Twelve members of the Thin Blue Line Law Enforcement Motorcycle Club were involved in a crash, killing at least three people and injuring nine, in a head-on crash in Texas. Authorities said a man who was driving drunk when he crossed the divider and hit the group.
The Kerr County Sheriff’s Office said the group was riding on Highway 16 near Kerrville when the incident unfolded.
“There were three fatalities and nine members taken to the hospital in critical condition,” sheriff’s officials said in a statement over the weekend. “The person that crossed the center stripe has been arrested for several counts of intoxicated manslaughter and intoxicated assault.”
The office said that their ride “was in celebration of the club’s birthday when the accident occurred,” adding that “the Kerr County Sheriff’s Office prays for all their families and friends.”
Officials identified the driver of the vehicle was Ivan Robles Navejas, 28, of Center Point, Texas, according to Fox 29 in San Antonio.

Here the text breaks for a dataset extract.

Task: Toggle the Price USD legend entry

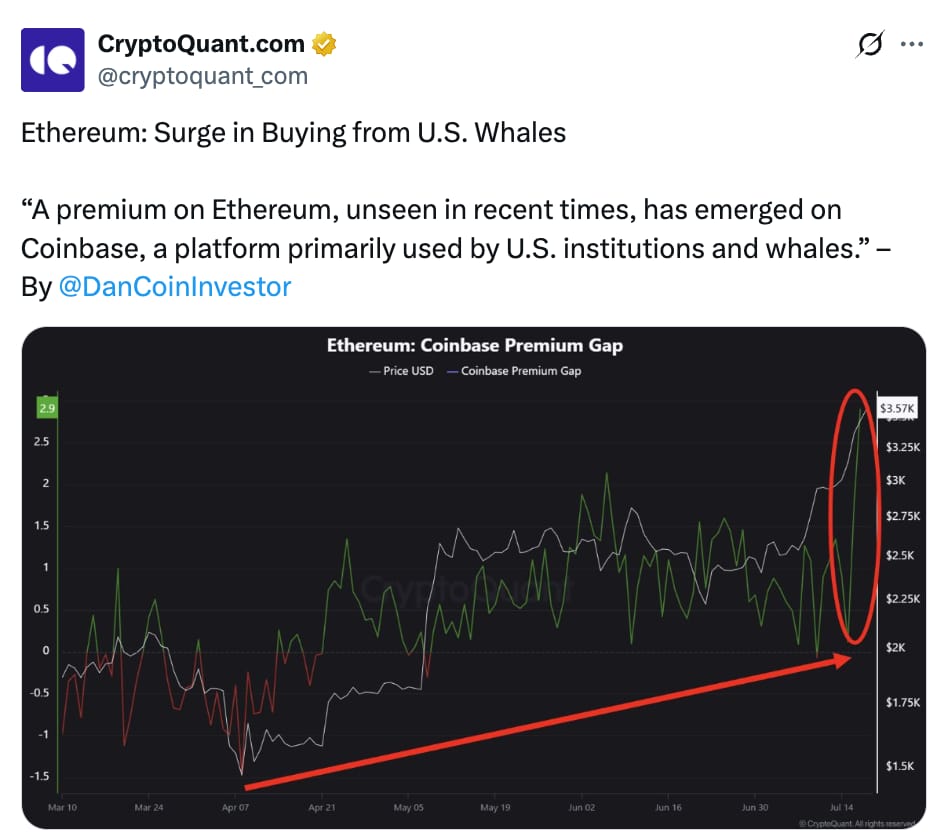Action: click(x=401, y=371)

The riders who were killed include Joseph Paglia, of Chicago, Jerry Wayne Harbour, of Houston, and Michael White, of Chicago. Paglia was the president of the club’s chapter who was a retired police officer, the report said. Harbour, meanwhile, was a retired U.S. Army Lt. Colonel, and White was also a retired U.S. Army official.
The group was having a meeting for the Thin Blue Line Foundation in Bandera, Texas, said David Weed, a spokesperson for the organization.

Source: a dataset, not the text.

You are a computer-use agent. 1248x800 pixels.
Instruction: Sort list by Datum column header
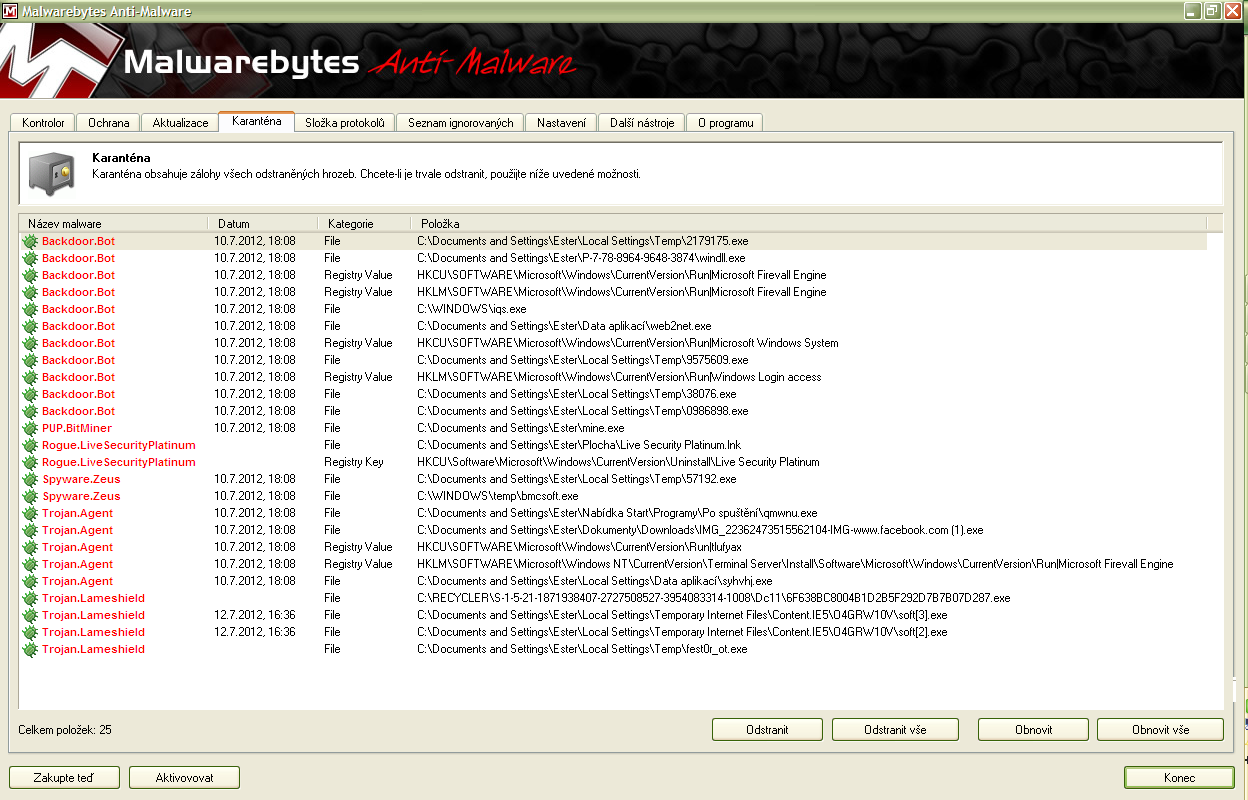tap(262, 224)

“Several of our members had gone on a leisurely motorcycle ride to have lunch in Kerrville this morning before the meeting,” he said, as reported by the local Fox station.
The Thin Blue Line is a term that is used to say that police are the separating line between law and order, and chaos in society.

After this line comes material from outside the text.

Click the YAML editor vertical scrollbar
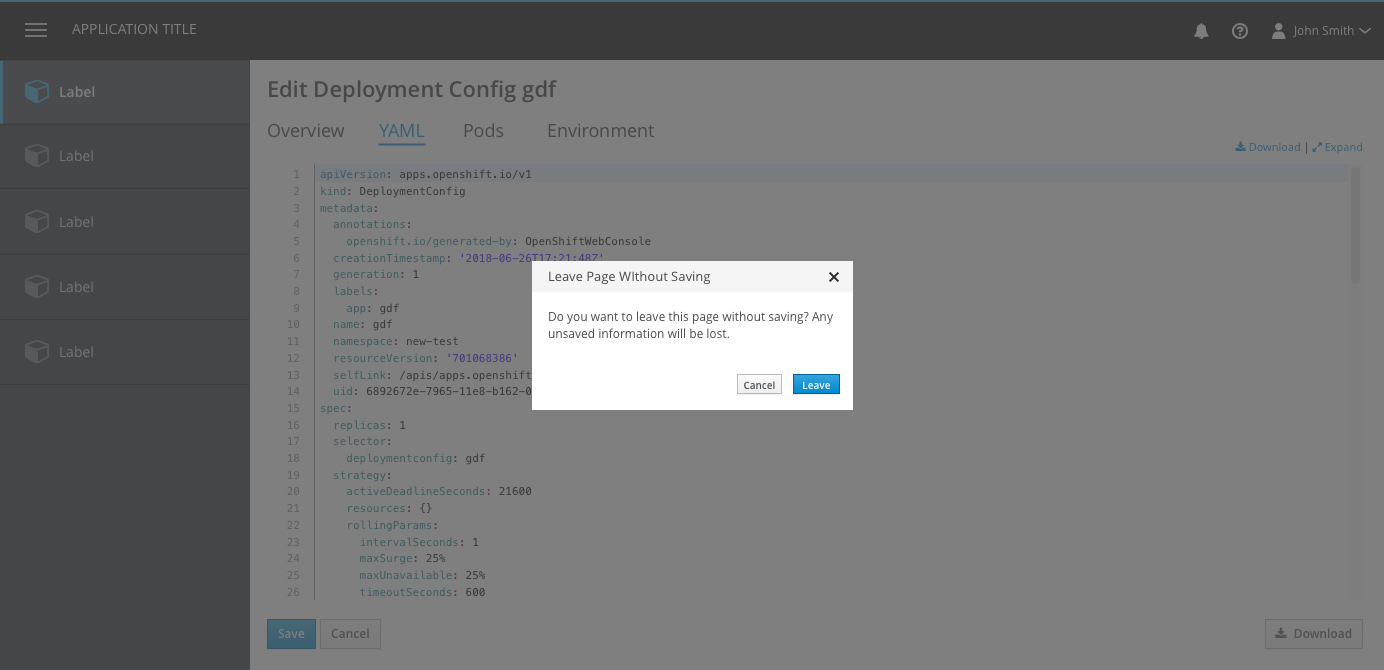This screenshot has height=670, width=1384. (1355, 225)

According to its website, the Thin Blue Line LE MC is described as a “law enforcement motorcycle club, whose members are active duty, retired or reserve law enforcement officers from a variety of agencies and jurisdictions, along with our civilian friends who support us in our profession. Together, we share the love of American-made motorcycles, the wind in our faces and the brotherhood of like-minded motorcyclists. As a fraternal organization, we strive to support one another, law enforcement professionals and our community. Our colors clearly identify our affiliation with law enforcement and we are bound by our oath of office and law enforcement ‘code of ethics.’ Our members reflect a positive image for our profession and our club.”